Gypsy women say they are subjected to forced sterilisations in the Czech Republic.

    The sterilisation of Roma or gypsy women against their will - a practice that was relatively common in former communist Czechoslovakia - is continuing today.

     

    According to Al Jazeera's Tessa Parry Wingfield, many Roma women forcibly sterilised immediately after giving birth suffer the consequences of being made barren without their consent.

     

    Iveta was sterilised against her will at the age of 19 after the birth of her daughter Christina.

    After her foced operation, Iveta now lives with the knowledge she can no longer have children

    She now lives with the knowledge that she can no longer have children.

    "Nobody asked me. They just did it," Iveta says.

     

    Forgiving the doctors who are responsible have never been easy.


    Iveta says: "I probably shouldn't say it, but I would shoot him".

     
    The shadow of the old Communist regime in the Czech

    Republic lingers on.

     

    Forced sterilisation of Roma women was common then – a deliberate attempt to control their numbers.

     

    Dreadful practice

     

    But many Roma women claim the practice has continued - blighting the lives of some of the most deprived people in the country.

     

    The affected women are so poor that they can’t even afford to travel 30 km to attend victim support meetings.

     

    It is in these meetings that anger and emotions spill out. 

    Helen Ferencikova sought legal redress for her sterilisation

     

    One of the victims says she feels like a tree that can no longer bear fruit as many of the sterilised women face stigma and rejection from their husbands.

     

    Helen Ferencikova was the first Roma woman to get recognition from the courts that she was operated on without proper consent.

     

    Ferencikova, who was in labour when she was given forms to sign, said: "I could not read it because I was in great pain. I thought I could certainly trust the doctors that they would not give me something to sign like that."

     

    Change needed

     

    The doctor who performed the operation, however, denies any wrongdoing.

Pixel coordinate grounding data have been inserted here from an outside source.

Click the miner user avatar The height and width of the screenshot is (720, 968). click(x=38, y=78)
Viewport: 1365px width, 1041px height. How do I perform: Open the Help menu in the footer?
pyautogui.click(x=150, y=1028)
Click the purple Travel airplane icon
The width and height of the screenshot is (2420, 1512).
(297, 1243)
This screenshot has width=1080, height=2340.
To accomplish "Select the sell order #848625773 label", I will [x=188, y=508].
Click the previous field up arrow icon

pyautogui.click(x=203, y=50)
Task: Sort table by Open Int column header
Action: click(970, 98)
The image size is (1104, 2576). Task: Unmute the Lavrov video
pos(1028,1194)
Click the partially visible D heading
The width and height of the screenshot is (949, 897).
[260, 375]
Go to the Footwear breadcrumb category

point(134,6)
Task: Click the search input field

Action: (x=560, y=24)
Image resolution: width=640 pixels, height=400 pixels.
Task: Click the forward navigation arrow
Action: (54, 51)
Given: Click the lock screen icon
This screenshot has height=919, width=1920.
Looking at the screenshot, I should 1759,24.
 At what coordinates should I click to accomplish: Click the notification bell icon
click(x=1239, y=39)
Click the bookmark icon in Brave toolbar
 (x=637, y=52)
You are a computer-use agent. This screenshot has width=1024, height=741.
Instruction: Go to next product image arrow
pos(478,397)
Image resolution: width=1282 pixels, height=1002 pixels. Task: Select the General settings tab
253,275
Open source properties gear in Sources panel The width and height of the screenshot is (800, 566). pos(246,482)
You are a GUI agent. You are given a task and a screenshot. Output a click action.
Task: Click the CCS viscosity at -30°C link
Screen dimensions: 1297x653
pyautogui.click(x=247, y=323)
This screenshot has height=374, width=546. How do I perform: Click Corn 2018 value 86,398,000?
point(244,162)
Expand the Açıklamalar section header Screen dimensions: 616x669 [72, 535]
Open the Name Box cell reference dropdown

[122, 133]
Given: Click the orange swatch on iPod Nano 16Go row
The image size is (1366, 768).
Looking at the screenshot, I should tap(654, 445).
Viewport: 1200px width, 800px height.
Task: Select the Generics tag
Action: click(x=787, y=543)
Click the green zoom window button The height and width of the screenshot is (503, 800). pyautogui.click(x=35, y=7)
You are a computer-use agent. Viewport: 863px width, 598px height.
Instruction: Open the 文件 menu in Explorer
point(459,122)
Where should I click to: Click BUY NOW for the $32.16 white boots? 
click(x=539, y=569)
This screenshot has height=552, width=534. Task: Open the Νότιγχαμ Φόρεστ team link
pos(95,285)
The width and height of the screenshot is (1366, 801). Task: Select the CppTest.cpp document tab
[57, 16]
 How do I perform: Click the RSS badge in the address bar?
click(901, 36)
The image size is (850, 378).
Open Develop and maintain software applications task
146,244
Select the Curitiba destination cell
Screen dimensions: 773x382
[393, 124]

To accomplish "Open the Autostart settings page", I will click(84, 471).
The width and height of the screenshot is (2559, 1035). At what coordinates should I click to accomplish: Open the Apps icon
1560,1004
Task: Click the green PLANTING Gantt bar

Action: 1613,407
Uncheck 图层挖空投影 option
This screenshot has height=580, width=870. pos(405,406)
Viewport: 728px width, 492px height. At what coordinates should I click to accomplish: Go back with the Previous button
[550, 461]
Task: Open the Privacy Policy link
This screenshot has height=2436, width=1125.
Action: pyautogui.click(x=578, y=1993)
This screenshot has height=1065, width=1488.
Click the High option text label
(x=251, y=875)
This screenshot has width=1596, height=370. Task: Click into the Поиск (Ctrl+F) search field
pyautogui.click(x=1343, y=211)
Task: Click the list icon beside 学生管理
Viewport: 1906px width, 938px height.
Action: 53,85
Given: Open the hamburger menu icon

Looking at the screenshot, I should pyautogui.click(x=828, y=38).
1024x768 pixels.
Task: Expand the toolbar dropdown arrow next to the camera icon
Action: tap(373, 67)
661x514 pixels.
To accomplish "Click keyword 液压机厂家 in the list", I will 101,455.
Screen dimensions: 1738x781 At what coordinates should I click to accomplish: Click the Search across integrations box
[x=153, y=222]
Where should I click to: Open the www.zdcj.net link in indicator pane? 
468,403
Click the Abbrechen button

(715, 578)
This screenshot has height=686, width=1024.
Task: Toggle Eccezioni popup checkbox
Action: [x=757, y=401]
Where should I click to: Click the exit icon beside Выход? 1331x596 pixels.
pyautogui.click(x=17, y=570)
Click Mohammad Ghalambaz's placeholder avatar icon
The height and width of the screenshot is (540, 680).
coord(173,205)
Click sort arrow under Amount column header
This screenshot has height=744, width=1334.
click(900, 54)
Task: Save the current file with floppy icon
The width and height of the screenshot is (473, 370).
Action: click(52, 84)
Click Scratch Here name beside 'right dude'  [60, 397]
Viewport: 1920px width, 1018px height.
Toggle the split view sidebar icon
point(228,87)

    "The only thing she had to say was no and no operation would have happened," says Dr Marion Mantic.

     

    Mantic admits though that procedures had to change.

     

    Women are now given more time to consider before accepting or refusing sterilisation, he says.

     

    He, however, says that many women complain, seeking financial compensation. 

     

    The health ministry admits there have been mistakes in the past but is unapologetic.